* Description of the task
Copy the text of every item below word for word. Leave the pictures out.

--- Provided data ---

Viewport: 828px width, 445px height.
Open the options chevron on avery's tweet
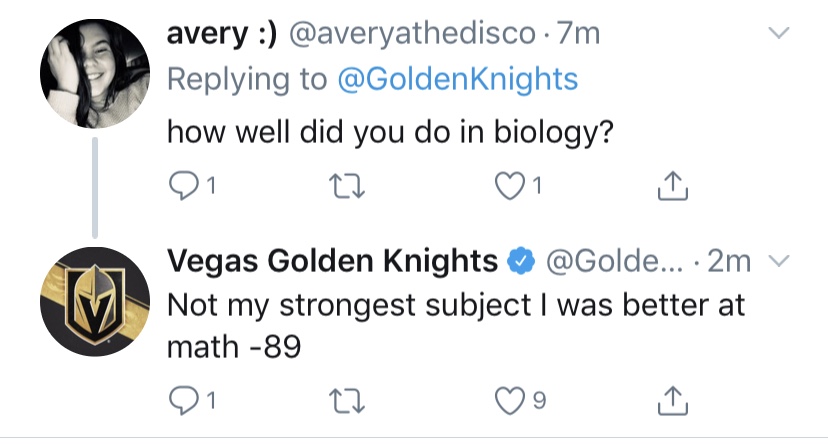click(778, 33)
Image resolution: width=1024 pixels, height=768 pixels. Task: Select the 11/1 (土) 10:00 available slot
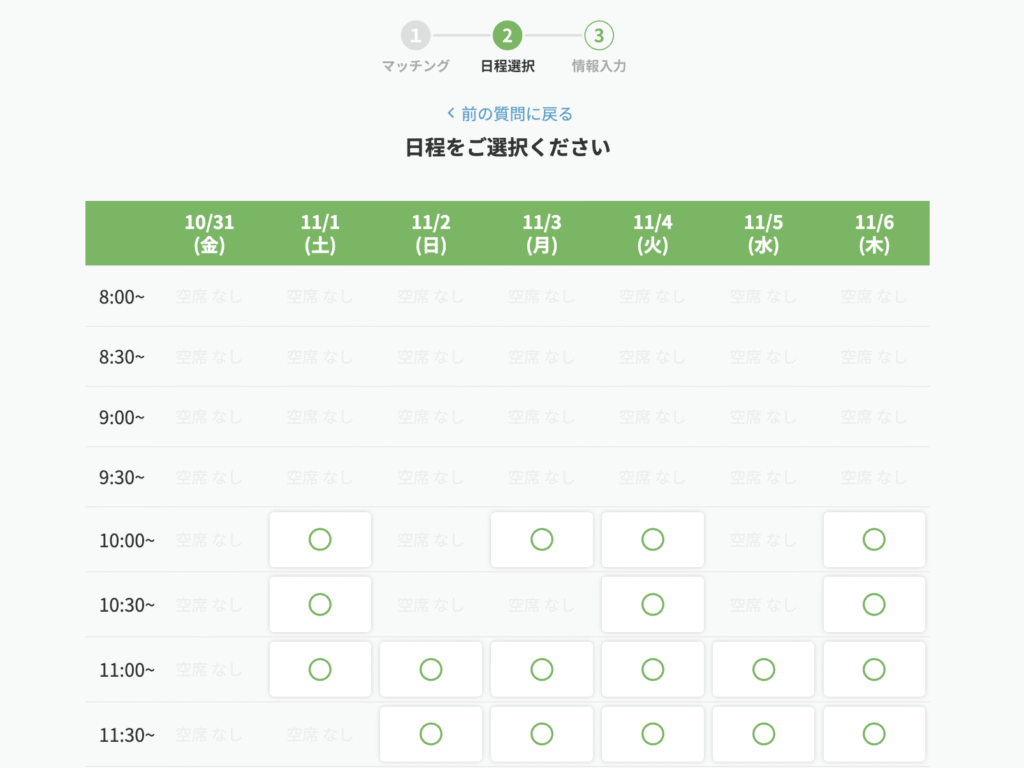coord(320,540)
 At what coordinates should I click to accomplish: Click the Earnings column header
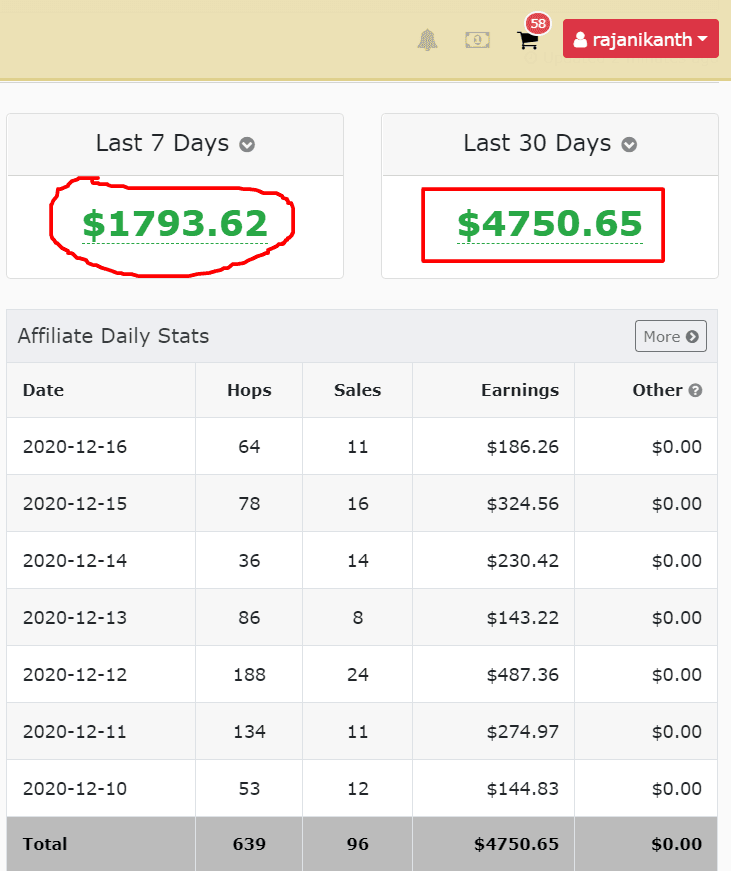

---

* Task answer
Viewport: 828px width, 445px height.
Open the options chevron on avery's tweet
click(778, 33)
Image resolution: width=1024 pixels, height=768 pixels. Task: Select the 11/1 (土) 10:00 available slot
coord(320,540)
 At what coordinates should I click to accomplish: Click the Earnings column header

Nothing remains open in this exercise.